Dengan keberagaman budaya yang dimiliki, Kota Medan justru tampak seolah tak bersinar. Industri yang menggila pun tidak memperlihatkan dampak yang lebih baik bagi kesejahteraan masyarakat. Berikut wawancara reporter Harian Sumut Pos Indra Juli Hutapea dengan Dosen Teknik Universitas Sumatera Utara, Jaya Arjuna yang ditemui di kediamannya Jalan Utama Nomor 216 Medan, Sabtu (25/6) lalu.
Bagaimana Kota Medan di mata Anda saat ini?
Kalau mau jujur ya, Kota Medan justru tak punya apa-apa. Di bilang kota industri toh warganya masih sibuk mencari pekerjaan. Mau dibilang kota wisata, tempat rekreasi adanya di luar kota. Kalau pun ada yang di dalam kota kondisinya tidak kondusif. Kalau begitu apa lagi mau dibilang?
Bukankah sebagai kota terbesar ketiga di Indonesia, Kota Medan harusnya punya ciri tersendiri?
Justru Kota Medan itu paling kaya untuk budaya. Bayangkan, ada 13 puak dari puak aksi, local, dan pendatang di wilayahnya. Seperti puak Batak saja sudah berapa, ditambah Melayu, Aceh, Jawa, India, dan Cina. Bahkan pada festival barongsai tingkat dunia saja kita tampil sebagai juara. Bukan dari Tinghoa sebagai negara asal. Jadi, masing-masing punya keistimewaan yang potensial untuk dikembangkan.
Pengembangan seperti apa?
Ya penggalian kembali nilai-nilai kearifan yang dimiliki masing-masing puak. Baik dalam pengelolaan keuangan, sistem pemerintahan, hingga seni budaya yang bisa dijadikan pemasukan di bidang pariwisata. Dengan pembangunan demikian rupa, bisa kita bayangkan bagaimana kekuatan-kekuatan tadi saling mendukung untuk kemajuan Kota Medan.
Sejauh ini apa hal itu belum tersentuh?
Jelas. Pemerintah Kota Medan justru mematikan potensi tadi dengan konsep industri yang diusung. Pembangunan itu tidak harus sama kok. Jangan karena di kota A banyak mal nya mau diikuti. Karena tiap-tiap kota punya warnanya tersendiri. Sedangkan di Pulau Jawa masing-masing kota punya taman budaya. Medan ada taman budayanya? Yang di Jalan Perintis Kemerdekaan itu taman budaya Sumatera Utara.

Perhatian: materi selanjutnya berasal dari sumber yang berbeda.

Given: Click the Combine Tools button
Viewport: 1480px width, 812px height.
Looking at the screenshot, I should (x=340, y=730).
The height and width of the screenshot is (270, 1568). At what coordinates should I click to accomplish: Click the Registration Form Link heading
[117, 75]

Masalahnya, pembangunan mal menjanjikan komisi bagi pemegang kebijakan. Lalu masyarakat harus kehilangan akar budayanya? Ketika generasi penerus nantinya tidak tahu menjelaskan latar belakangnya, siapa yang bertanggungjawab? Mau Pemko Medan yang bertanggungjawab?

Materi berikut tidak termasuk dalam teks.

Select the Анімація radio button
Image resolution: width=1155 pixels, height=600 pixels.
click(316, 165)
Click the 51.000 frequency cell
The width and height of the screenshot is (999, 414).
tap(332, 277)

Lalu apa yang harus dilakukan?
Mulai beri ruang bagi 13 puak tadi dan perhatian yang sama besar sehingga semua potensi yang ada tumbuh bersamaan sebagai satu mozaik. Untuk itu, harus ada tempat untuk memperlihatkan potensi yang dimiliki masing-masing puak. Kembalikan Lapangan Merdeka pada fungsinya, bangun di situ Taman Budaya Kota Medan.(*)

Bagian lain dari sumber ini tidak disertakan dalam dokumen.